Ramos que se soltam sem aviso são um perigo, muitas vezes ignorado, que acompanha quem se embrenha na mata em tempos de calor extremo. As prolongadas ondas de calor e os longos períodos de seca continuam a debilitar as florestas do Grão-Ducado, e o risco vai muito além do incêndio: aumenta também a probabilidade de queda de ramos e de ruptura de árvores. Mesmo exemplares de aparência saudável podem ocultar danos que não se detectam do exterior — e há árvores que ficam comprometidas na sua totalidade, não apenas num ramo.
A Administração da Natureza e das Florestas (ANF) renova, por isso, o apelo à prudência. O aviso surge na sequência de um acidente na floresta comunal de Berdorf, onde um passeante foi atingido por um ramo que se desprendeu bruscamente de uma árvore.
As indicações são práticas e directas. Convém redobrar a atenção durante passeios e actividades no bosque, sobretudo nos longos períodos de secura. Durante e após tempestades, ventos fortes ou chuvas intensas, o mais sensato é evitar por completo a floresta.

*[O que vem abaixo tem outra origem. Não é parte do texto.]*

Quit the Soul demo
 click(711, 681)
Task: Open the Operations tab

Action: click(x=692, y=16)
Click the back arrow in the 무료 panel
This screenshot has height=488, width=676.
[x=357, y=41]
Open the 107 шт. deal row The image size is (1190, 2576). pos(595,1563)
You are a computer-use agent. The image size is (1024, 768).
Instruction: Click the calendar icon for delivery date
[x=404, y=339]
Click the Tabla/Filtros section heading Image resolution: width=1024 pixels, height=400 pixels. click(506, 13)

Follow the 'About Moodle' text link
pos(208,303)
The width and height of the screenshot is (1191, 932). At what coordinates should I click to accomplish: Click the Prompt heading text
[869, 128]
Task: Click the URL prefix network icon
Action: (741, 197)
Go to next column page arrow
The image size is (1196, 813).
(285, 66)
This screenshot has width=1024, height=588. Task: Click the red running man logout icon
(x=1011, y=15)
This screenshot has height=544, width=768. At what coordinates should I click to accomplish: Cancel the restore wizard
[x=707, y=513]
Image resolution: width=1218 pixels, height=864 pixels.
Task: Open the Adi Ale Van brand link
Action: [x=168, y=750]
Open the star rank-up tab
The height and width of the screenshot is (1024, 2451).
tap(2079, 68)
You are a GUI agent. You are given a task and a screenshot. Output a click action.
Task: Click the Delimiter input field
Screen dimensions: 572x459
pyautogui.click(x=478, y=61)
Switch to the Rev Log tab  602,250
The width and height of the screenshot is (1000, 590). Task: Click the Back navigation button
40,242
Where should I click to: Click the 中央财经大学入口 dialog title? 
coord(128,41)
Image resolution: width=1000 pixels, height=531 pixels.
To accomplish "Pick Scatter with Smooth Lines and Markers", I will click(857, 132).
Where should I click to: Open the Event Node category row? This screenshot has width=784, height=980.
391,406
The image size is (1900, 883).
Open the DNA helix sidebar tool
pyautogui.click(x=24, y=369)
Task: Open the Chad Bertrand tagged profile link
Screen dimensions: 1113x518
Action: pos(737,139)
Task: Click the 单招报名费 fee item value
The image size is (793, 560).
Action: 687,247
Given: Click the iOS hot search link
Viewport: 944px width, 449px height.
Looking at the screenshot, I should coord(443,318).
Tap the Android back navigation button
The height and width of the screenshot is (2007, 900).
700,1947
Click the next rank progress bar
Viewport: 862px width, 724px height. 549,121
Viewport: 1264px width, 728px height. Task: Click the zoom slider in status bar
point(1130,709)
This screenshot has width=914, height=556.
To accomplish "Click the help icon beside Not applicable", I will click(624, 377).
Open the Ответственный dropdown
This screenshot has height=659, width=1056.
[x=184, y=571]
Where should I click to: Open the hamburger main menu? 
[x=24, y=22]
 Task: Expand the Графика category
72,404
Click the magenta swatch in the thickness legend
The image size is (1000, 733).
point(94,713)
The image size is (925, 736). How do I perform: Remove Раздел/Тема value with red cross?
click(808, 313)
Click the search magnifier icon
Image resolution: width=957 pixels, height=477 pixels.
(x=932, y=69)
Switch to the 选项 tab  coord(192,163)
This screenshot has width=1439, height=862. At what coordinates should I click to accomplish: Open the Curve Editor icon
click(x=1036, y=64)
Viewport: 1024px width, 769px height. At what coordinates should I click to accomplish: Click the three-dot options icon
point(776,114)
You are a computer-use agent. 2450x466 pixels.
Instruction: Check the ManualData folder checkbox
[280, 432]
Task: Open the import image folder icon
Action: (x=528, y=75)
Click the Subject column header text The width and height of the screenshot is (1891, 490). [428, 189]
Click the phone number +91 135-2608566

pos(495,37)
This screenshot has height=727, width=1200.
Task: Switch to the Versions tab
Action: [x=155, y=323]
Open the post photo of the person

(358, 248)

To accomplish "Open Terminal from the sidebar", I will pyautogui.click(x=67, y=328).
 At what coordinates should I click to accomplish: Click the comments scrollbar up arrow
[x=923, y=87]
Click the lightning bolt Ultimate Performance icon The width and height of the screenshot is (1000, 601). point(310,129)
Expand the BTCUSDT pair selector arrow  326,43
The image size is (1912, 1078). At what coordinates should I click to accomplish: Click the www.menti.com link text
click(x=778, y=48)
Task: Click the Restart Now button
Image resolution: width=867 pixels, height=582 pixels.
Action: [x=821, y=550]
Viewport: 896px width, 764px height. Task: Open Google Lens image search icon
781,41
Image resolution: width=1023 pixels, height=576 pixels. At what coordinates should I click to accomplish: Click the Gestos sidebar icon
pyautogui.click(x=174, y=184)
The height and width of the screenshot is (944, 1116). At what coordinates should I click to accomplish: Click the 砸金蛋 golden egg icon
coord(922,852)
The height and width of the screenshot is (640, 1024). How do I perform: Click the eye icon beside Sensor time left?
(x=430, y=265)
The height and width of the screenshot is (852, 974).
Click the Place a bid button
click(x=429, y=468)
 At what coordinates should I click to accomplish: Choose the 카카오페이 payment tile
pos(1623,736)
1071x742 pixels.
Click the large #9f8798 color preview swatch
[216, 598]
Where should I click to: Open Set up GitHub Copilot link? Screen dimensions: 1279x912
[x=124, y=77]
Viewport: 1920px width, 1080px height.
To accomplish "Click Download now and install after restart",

Nas pausas, o melhor é procurar espaços abertos, afastados das árvores, e manter-se sempre nos trilhos assinalados.
Nem tudo, porém, fica ao critério de cada um. As interdições temporárias e as medidas de segurança colocadas no terreno devem ser rigorosamente respeitadas. E qualquer actividade capaz de gerar faíscas ou provocar incêndios está simplesmente vedada.
Em caso de acidente, o número a marcar é o 112.